Em nenhum outro lugar o romance de Norwich pela palavra escrita é expresso de modo mais claro - e literal - do que em uma velha usina elétrica próxima, à beira do rio. Em 2006, um artista levou tinta branca e pincéis finos e escreveu todas as 40 mil palavras do livro “Utopia” de sir Thomas More, de 1516, em sua fachada de tijolos. Antes marcado para demolição, o prédio se tornou um símbolo do interesse permanente da cidade.

Com tanta atividade literária, alguém poderia pensar que Norwich é o lugar onde mais se lê em toda a Inglaterra - e pode ser. De acordo com o Chartered Institute of Public Finance and Accountancy, a Norfolk and Norwich Millennium Library, que foi inaugurada em 2001, é a biblioteca mais popular do Reino Unido por quatro anos consecutivos, com cerca de 1,5 milhão de visitantes no ano passado.

De fato, às vezes parece que a cidade inteira está obcecada por livros. O Library Bar & Grill, um dos restaurantes mais conhecidos de Norwich, é um prédio histórico que já foi uma biblioteca. O salão de jantar ainda conta com as estantes de carvalho originais e o cardápio detalha as taxas de associação do século 19: 1 libra para senhoras, 2 libras para os homens. A entrada da próxima Millennium Library - em um prédio moderno elevado, com fachada de vidro, em frente à igreja medieval onde o escritor e médico do século 17, sir Thomas Browne, está enterrado - é gratuita.

Após um dia árduo de trabalho, os escritores se reúnem no Frank’s Bar na Bedford Street, o ponto de fim de noite favorito para os estudantes com inclinação intelectual. Diferente dos pubs tradicionais, o bar com papel de parede verde, com seus muitos dicionários e tabuleiros de Palavras Cruzadas, fica aberto até as 2h30 da manhã nos fins de semana, para que as discussões literárias possam continuar noite adentro.

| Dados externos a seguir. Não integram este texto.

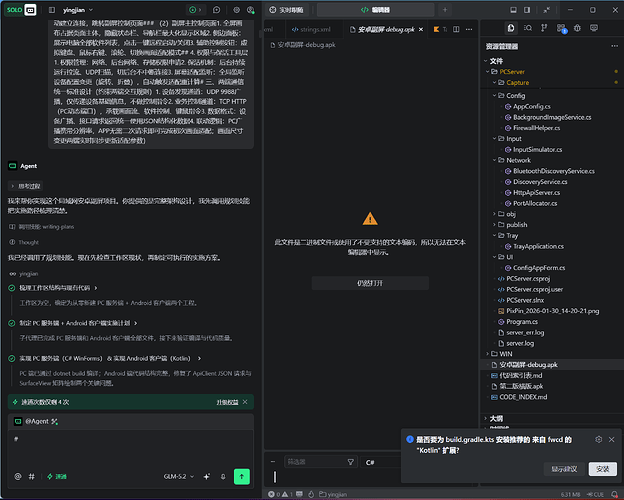Screen dimensions: 624x500
Task: Click the microphone voice input icon
Action: (x=223, y=477)
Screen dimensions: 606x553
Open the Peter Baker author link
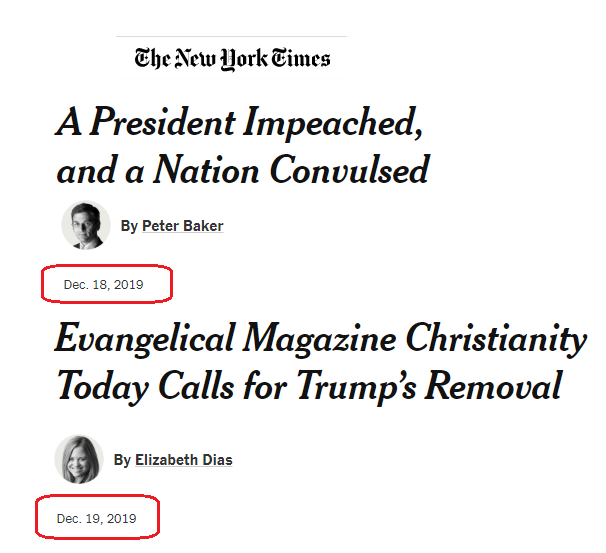click(182, 226)
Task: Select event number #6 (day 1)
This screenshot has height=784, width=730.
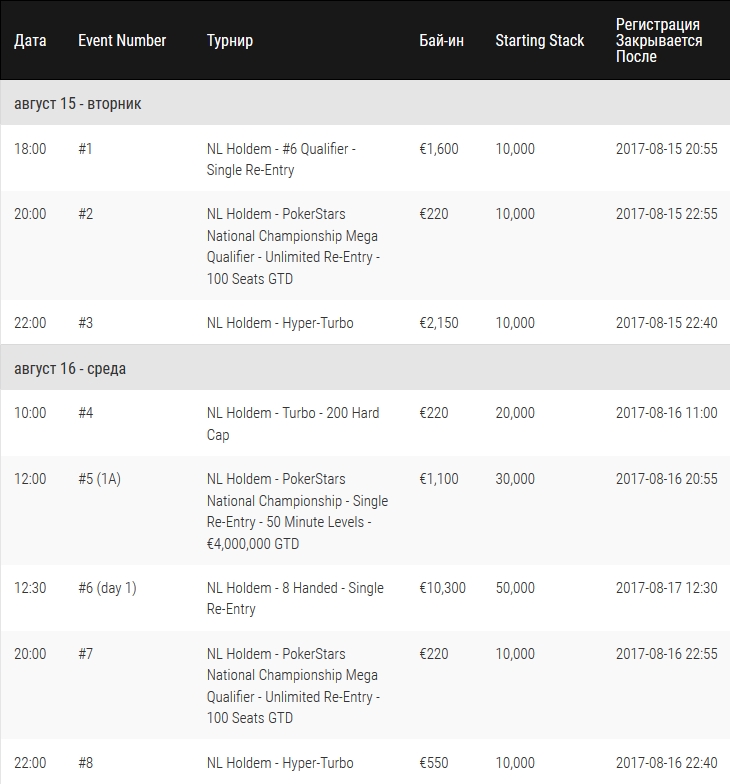Action: 107,588
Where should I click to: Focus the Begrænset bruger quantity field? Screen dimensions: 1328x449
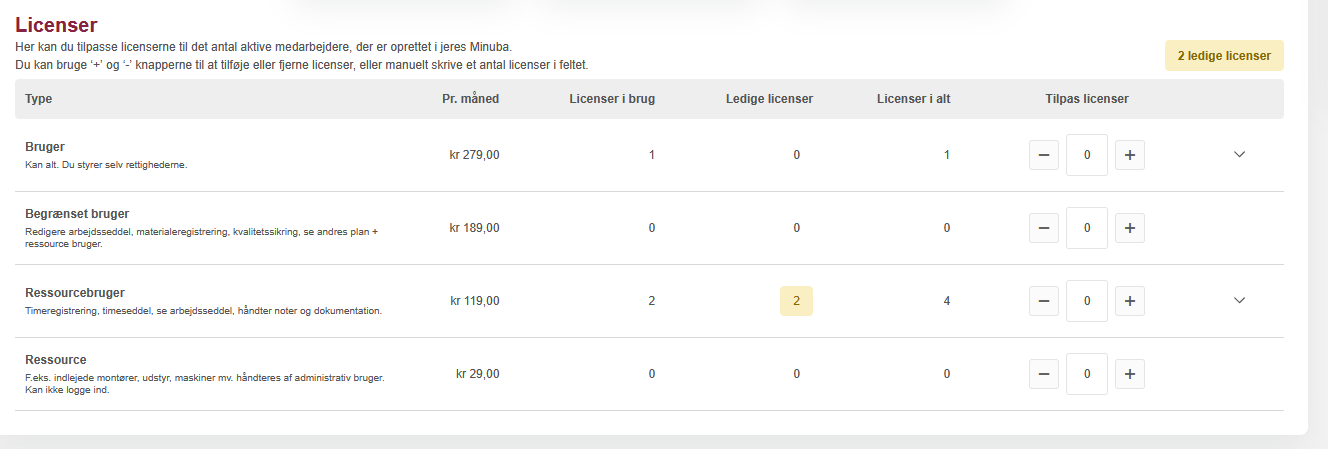point(1086,228)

Em uma recente noite de outono, Andrew Parrott, um formando do programa de escrita criativa da Universidade de East Anglia, especulava sobre o motivo de Norwich ser uma cidade tão fantástica para literatura. “Há algo nos interiores de todos os prédios antigos que força a aproximação das mesas”, ele disse. Ele olhou ao redor, com seus olhos parando em uma mulher tatuada falando em tom urgente com seu companheiro de camisa de flanela. “É uma cidade muito boa para escutar a conversa alheia.”
 

  • Jonathan Player/The New York Times

    A Igreja de São Swithin, construída no século 15, foi reformada como o Centro de Artes de Norwich em 1980

Se você for

O National Express East Anglia (44-8456-0072 45; nationalexpresseastanglia.com) tem serviço frequente para Norwich com saída da estação Liverpool Street de Londres, com passagem de ida e volta a partir de 16 libras, ou US$ 24,50, com a libra cotada a US$ 1,53.

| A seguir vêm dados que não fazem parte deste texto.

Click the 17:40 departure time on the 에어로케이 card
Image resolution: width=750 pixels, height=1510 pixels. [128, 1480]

A Book Hive (53 London Street; 44-16032-19268; thebookhive.co.uk) é uma livraria independente com sessões regulares de autógrafos, leituras e eventos.

A Universidade de East Anglia (Lecture Theater 1, Universidade de East Anglia; www.uea.ac.uk/litfest) promove leituras e eventos, assim como festivais literários. Os ingressos para os eventos individuais custam 6 libras.

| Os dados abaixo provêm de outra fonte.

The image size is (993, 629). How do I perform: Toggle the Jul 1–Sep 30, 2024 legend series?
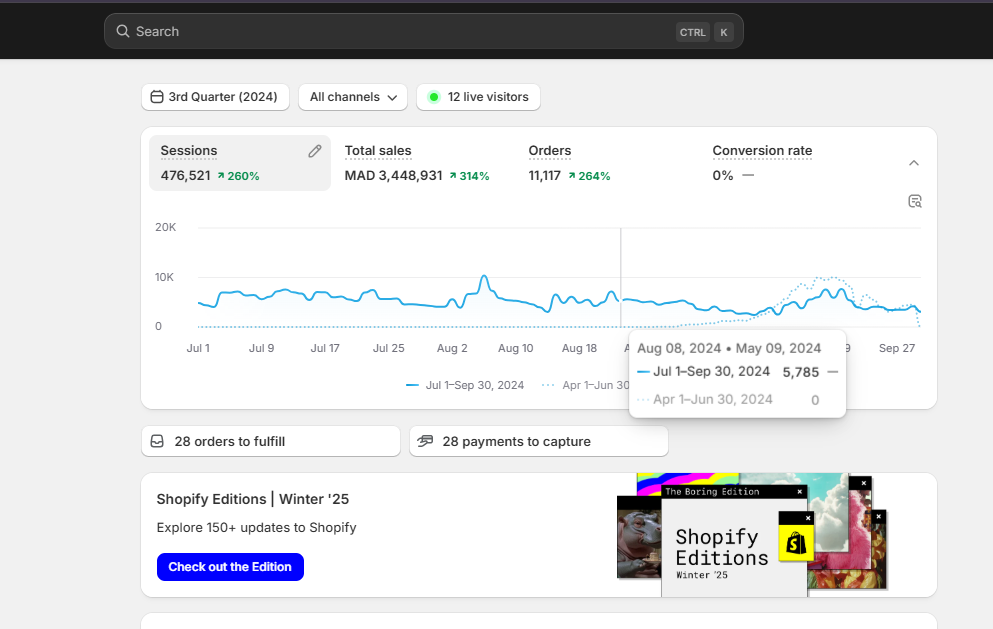coord(465,385)
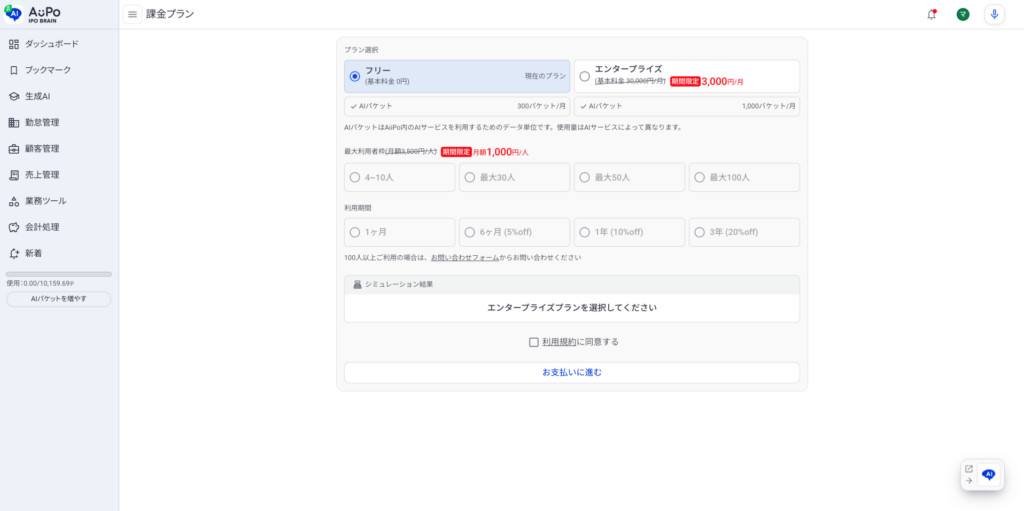This screenshot has width=1024, height=511.
Task: Click the AIパケットを増やす button
Action: click(58, 299)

O Library Bar and Grill (4a Guildhall Hill; 44-16036-16606; thelibraryrestaurant.co.uk) fica em uma ex-biblioteca do século 19. Pratos ingleses modernos têm um melhor preço na hora do almoço (cardápio com três pratos, 11,95 libras) do que no jantar.

Igreja de São Julião (8 Kilderkin Way; 44-16036-22509; julianofnorwich.org).

Dean and Chapter’s Library (Catedral de Norwich; 44-16032-18327; www.cathedral.org.uk).

Centro de Artes de Norwich (51 St. Benedict’s Street; 44-16036-60352; norwichartscentre.co.uk).

Norfolk and Norwich Millennium Library (The Forum, Millennium Plain, Bethel Street; 44-16037-74709; theforumnorwich.co.uk/explore/millennium-library) é a biblioteca mais visitada no Reino Unido e promove regularmente debates e leituras.